Miriam Kuppermann, Ph.D., M.P.H., and colleagues at the University of California, San Francisco (UCSF), examined the medical charts of 238 pregnant women 35 years of age and older seen at UCSF in 1993 and 1994 to assess their use of prenatal diagnostic tests. After adjusting for socioeconomic characteristics, black women had one-third the odds of undergoing prenatal diagnosis as white women, and Latinas had one-fourth the odds. On the other hand, Asian women had nearly twice the chance of undergoing prenatal testing as white women.

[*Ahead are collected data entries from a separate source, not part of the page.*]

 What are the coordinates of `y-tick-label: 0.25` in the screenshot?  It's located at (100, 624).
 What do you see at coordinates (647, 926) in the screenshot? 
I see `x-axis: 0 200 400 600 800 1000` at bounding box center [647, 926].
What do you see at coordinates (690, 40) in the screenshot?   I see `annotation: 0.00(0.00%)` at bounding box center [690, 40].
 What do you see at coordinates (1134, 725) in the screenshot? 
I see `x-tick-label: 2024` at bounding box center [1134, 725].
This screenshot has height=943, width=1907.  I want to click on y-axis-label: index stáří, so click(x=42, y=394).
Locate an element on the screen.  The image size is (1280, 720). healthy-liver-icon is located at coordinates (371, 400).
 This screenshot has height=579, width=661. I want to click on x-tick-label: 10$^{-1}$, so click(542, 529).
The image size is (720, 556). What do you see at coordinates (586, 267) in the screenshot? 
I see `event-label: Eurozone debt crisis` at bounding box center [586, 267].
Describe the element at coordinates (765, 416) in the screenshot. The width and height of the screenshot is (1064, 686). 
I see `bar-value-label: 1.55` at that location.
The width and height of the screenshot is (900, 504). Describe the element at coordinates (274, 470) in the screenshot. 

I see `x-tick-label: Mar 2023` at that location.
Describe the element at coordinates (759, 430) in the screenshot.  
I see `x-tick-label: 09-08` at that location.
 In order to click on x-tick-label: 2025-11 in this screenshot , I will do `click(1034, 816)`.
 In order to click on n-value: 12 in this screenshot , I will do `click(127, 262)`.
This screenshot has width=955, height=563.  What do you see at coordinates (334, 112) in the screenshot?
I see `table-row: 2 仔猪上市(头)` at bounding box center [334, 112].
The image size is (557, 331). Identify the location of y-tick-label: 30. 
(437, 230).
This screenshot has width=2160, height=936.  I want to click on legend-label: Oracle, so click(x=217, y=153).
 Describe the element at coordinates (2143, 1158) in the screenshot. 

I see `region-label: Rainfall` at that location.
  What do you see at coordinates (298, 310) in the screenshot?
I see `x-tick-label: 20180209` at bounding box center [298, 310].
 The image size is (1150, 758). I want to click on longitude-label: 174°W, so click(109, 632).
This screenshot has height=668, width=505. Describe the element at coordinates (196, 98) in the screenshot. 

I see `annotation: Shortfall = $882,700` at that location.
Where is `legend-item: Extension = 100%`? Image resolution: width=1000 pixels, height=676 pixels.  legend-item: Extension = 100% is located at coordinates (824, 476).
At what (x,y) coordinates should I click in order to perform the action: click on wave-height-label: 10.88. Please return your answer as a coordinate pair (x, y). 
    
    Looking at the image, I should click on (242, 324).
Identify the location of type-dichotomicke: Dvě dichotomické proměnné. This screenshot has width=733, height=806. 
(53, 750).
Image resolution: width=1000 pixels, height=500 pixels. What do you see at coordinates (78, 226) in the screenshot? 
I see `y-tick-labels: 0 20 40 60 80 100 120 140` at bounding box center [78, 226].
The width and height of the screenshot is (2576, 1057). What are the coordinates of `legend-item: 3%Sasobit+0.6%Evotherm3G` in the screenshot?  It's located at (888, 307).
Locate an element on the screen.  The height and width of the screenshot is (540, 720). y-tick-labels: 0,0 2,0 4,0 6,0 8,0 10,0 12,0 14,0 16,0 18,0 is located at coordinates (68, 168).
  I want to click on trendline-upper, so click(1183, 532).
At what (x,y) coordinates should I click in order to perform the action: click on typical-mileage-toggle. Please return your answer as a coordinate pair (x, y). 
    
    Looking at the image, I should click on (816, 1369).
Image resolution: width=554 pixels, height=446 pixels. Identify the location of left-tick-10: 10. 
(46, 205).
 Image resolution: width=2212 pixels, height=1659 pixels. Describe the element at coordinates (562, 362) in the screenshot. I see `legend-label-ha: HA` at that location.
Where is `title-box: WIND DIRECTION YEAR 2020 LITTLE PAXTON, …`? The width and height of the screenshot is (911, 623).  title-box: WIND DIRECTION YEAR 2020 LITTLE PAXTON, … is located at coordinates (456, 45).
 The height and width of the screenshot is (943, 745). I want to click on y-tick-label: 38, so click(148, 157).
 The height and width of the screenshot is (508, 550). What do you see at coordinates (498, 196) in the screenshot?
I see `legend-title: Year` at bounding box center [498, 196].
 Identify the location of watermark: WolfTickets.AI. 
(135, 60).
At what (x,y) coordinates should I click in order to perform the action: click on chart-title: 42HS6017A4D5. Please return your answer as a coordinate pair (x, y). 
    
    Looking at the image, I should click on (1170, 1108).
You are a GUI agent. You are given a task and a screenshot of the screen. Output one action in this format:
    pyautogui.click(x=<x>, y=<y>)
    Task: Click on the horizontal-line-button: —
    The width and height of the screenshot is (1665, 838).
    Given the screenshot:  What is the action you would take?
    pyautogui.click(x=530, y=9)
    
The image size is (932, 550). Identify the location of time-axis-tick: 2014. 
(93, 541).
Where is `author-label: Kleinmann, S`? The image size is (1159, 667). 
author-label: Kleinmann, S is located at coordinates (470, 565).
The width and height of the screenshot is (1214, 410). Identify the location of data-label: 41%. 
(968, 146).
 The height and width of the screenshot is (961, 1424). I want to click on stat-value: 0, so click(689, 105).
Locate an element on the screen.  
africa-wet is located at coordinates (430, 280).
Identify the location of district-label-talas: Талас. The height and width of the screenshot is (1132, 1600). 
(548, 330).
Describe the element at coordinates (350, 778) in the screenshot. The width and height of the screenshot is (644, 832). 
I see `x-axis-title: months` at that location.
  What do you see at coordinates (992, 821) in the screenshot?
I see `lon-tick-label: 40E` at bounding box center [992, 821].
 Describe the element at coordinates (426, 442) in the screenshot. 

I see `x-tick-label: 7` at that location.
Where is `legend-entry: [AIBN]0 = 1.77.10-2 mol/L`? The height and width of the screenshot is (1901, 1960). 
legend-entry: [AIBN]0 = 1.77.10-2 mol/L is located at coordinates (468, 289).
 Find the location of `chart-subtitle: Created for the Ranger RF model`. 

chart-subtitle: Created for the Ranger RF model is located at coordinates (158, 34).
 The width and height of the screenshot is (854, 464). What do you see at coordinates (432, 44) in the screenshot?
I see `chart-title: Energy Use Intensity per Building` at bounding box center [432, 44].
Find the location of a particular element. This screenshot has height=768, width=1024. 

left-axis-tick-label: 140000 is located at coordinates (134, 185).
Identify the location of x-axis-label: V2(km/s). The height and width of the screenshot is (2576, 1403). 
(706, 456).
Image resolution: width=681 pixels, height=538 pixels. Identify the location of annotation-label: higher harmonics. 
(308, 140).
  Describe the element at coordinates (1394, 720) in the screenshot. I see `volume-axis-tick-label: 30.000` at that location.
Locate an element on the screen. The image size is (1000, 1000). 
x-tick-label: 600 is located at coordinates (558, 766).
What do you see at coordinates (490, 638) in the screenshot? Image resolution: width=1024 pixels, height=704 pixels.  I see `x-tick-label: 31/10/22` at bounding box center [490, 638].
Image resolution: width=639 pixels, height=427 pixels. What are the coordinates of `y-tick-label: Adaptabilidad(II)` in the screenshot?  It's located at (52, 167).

Regardless of race or ethnicity, women who were professionals or students, or had partners who were professionals or students, were significantly more likely to undergo prenatal diagnosis than women who indicated that they or their partners were homemakers, unemployed, or employed in blue-collar jobs. But even after accounting for patient or partner occupation, black and Hispanic women were less likely to receive prenatal diagnosis than white or Asian women. This suggests that attitudes toward prenatal testing, pregnancy termination, and/or raising a disabled child may differ across these racial-ethnic groups, transcending socioeconomic strata. Alternatively, black and Hispanic women may not be receiving adequate, clearly understandable, and culturally sensitive information about the possible ramifications and outcomes of testing or not testing.

See "Racial-ethnic differences in prenatal diagnostic test use and outcomes: Preferences, socioeconomics, or patient knowledge?" by Dr. Kuppermann, Ph.D., M.P.H., Elena Gates, M.D., and A. Eugene Washington, M.D., M.Sc., in the May 1996 issue of Obstetrics & Gynecology 87, pp. 675-682.